Serbia: Donde la historia se fuma lentamente en un café

Serbia no busca agradarte. Te muestra sus cicatrices sin vergüenza, como quien ha sobrevivido demasiado como para preocuparse por la impresión que deja. Y eso, a mí, me cautivó.

Belgrado no es una ciudad bonita en el sentido turístico. Es una ciudad real. Un lugar donde los muros tienen memoria, y las plazas aún cargan ecos de discursos, balas y canciones. Todo en ella parece haber sido vivido intensamente… y luego reconstruido, aunque no del todo. Y justo en esa imperfección, en esa mezcla de concreto gris y flores espontáneas, encontré una belleza dura pero honesta.

Caminé por la fortaleza de Kalemegdan, donde el Danubio y el Sava se cruzan como venas abiertas del continente.
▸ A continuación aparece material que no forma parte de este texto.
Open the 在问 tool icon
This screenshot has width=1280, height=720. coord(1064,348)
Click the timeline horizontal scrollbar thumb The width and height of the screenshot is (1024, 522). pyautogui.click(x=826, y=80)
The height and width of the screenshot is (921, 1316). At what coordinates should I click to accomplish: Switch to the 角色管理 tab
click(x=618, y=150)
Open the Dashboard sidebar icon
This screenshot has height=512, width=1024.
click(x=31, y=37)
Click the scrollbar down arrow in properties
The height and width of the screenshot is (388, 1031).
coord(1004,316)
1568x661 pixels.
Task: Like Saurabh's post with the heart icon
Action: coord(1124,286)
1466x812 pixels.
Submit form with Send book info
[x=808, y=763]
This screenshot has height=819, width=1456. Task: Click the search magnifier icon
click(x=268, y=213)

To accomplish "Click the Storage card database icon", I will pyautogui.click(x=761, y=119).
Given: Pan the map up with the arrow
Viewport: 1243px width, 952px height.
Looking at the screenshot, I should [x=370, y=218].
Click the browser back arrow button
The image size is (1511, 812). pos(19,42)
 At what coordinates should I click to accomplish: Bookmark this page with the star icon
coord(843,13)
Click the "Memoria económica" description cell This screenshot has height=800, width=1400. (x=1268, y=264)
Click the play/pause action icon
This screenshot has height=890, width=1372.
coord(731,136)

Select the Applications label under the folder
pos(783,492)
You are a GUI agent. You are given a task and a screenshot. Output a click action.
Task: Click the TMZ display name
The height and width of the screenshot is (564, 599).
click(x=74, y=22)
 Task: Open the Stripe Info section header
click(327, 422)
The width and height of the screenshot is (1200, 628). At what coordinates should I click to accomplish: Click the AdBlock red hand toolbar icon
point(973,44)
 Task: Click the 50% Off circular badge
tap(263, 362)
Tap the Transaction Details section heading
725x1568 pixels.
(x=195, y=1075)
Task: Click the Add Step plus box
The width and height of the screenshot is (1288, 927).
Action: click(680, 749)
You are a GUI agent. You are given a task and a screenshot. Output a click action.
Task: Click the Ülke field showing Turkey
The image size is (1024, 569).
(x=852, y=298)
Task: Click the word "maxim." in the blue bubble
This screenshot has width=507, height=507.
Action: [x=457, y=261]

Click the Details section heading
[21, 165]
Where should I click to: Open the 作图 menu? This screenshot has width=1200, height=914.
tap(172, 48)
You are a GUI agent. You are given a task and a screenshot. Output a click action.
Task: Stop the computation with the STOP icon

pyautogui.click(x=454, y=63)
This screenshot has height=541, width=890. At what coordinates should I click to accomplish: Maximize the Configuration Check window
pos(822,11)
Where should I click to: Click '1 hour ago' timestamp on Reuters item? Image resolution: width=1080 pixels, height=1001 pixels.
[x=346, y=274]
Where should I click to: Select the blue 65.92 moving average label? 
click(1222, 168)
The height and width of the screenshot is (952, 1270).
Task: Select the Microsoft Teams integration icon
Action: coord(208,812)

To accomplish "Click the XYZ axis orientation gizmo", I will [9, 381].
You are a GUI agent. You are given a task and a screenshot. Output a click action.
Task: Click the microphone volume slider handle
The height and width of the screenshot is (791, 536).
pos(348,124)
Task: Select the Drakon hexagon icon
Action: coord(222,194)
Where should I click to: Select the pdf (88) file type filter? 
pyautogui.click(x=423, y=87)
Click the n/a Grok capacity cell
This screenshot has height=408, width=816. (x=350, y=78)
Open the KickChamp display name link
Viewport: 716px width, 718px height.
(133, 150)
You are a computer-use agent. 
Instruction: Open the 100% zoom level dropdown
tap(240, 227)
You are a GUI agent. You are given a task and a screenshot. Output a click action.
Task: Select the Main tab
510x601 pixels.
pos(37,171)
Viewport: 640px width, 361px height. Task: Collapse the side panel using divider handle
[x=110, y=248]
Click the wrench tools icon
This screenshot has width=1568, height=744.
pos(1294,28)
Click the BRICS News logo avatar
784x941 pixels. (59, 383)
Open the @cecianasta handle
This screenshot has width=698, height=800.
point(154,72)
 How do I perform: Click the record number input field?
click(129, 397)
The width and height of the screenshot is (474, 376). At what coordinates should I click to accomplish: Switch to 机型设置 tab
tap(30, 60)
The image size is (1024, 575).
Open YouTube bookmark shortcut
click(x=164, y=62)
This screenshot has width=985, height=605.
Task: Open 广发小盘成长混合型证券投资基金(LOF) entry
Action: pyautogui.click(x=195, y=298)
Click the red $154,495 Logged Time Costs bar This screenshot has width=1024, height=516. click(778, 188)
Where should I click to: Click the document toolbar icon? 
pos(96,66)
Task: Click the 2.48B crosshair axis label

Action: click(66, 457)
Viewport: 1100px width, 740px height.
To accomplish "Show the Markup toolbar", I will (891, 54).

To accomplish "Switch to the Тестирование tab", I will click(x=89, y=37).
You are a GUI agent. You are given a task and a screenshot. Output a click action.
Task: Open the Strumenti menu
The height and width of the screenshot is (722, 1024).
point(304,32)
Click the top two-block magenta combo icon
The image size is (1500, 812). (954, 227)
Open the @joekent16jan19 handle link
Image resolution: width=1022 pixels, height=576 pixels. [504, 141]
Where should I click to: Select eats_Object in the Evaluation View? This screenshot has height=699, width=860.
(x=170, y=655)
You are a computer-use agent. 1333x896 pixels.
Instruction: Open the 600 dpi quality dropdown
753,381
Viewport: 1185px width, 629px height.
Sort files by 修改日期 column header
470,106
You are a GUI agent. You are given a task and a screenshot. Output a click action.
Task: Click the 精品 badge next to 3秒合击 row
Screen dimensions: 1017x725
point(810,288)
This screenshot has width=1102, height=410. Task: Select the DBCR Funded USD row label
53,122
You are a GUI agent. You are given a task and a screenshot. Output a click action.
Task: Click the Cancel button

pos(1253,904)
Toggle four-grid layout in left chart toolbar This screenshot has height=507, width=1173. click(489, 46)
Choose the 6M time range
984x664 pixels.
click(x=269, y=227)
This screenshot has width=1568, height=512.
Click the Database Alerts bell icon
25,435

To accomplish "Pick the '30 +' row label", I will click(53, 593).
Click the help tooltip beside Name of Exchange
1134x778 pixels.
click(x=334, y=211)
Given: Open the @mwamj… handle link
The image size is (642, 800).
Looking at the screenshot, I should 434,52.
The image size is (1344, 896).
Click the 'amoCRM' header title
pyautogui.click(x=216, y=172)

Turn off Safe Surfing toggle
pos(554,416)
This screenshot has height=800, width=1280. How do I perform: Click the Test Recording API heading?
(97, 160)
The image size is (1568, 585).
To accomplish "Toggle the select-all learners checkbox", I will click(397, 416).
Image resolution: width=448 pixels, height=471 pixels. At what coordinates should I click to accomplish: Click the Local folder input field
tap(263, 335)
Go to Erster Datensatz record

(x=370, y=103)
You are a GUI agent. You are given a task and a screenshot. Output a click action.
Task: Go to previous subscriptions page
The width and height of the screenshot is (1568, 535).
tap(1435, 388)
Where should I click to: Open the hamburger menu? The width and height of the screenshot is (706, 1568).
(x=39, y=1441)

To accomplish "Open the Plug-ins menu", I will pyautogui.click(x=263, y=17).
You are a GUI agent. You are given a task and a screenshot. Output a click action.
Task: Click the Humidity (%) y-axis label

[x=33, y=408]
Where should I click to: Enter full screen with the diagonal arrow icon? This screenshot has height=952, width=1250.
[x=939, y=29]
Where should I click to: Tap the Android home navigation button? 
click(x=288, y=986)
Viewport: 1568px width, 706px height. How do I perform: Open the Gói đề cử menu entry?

Me senté a mirar el río y sentí que Belgrado fluye como esos caudales: con fuerza, pero con una tristeza serena. Un local me dijo que aquí no se olvida, pero se sigue adelante. Me pareció una forma valiente de vivir.

El café —tan fuerte que parece argumento— fue mi compañero durante días. En él, los serbios conversan sin prisa, fuman, leen periódicos en papel, y miran a los extraños sin disimulo. En una de esas terrazas, entre edificios brutalistas y árboles que se niegan a morir, escribí una de mis mejores páginas sin abrir el cuaderno. A veces, uno escribe hacia dentro.

En la noche, Belgrado cambia. El río se llena de luces y bares flotantes. La ciudad, que durante el día parece cargar el peso de siglos, baila como si el mundo se fuera a acabar —y quizás por eso lo hace con tanta intensidad.

Serbia me mostró otra cara de Europa. Una que no presume, que no maquilla, pero que ofrece autenticidad. Allí aprendí que las ciudades no tienen que ser amables para ser inolvidables. Algunas solo necesitan ser verdad.

Y Belgrado es una verdad que arde lento, como un cigarro olvidado en un balcón.